WHAT YOU SHOULD DO: Beginning at the line containing "Visit the matrix-puppet-hangouts link", give again every line through the end of the data, unchanged and with both ends included. Drop any pictures.
Start of EXERCISE DATA
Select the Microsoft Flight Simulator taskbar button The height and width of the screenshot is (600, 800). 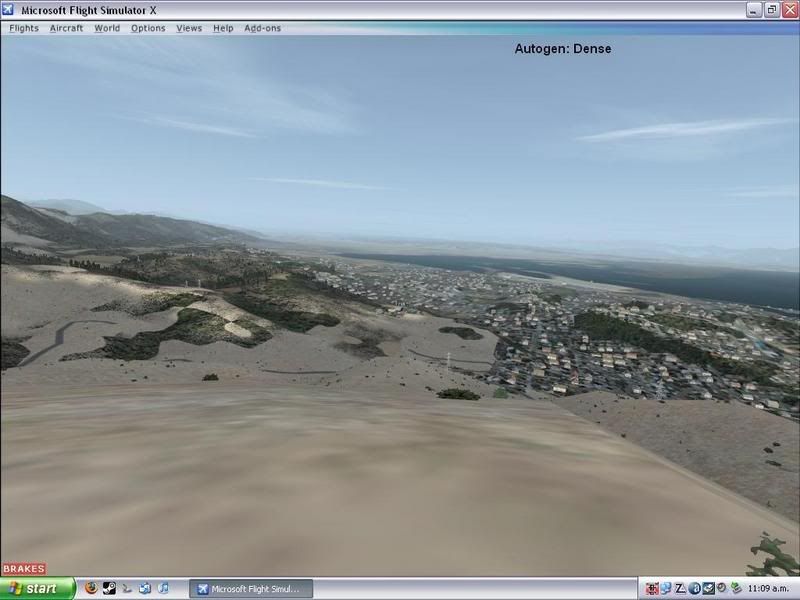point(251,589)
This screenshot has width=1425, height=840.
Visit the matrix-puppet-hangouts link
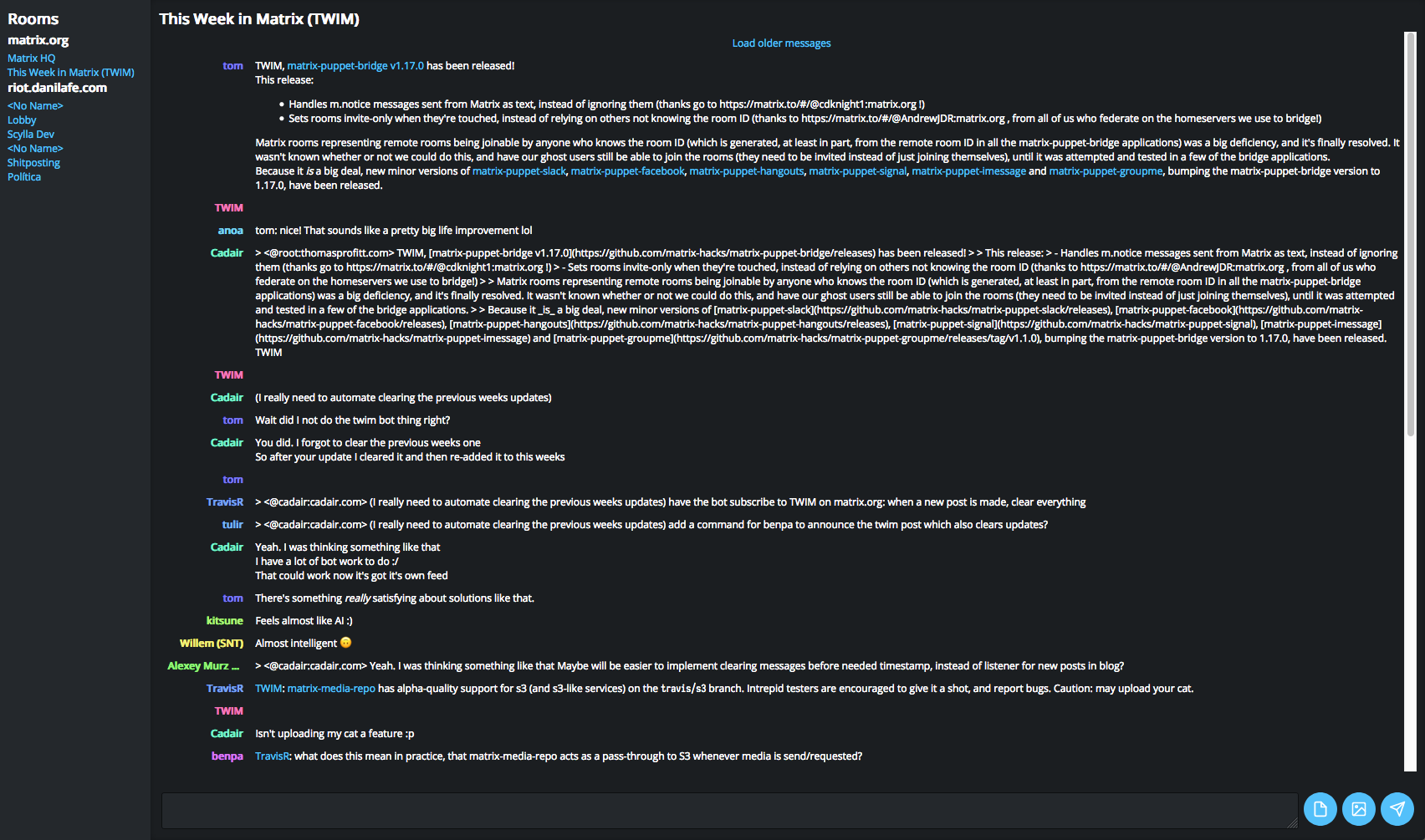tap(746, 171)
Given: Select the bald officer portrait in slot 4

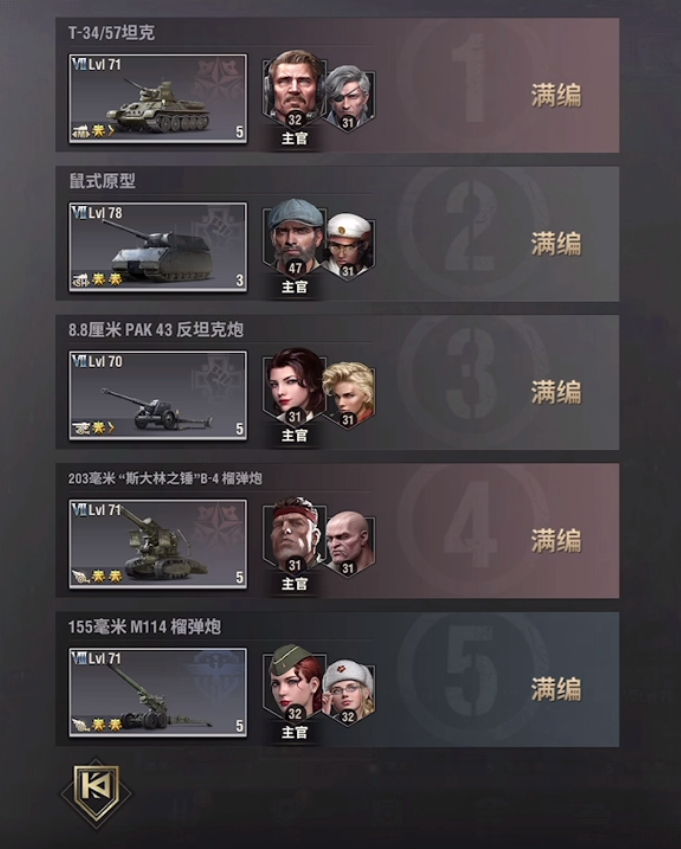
End of EXERCISE DATA
SOLUTION FOR THIS PROBLEM:
Visit the matrix-puppet-hangouts link
tap(746, 171)
Given: Select the bald officer portrait in slot 4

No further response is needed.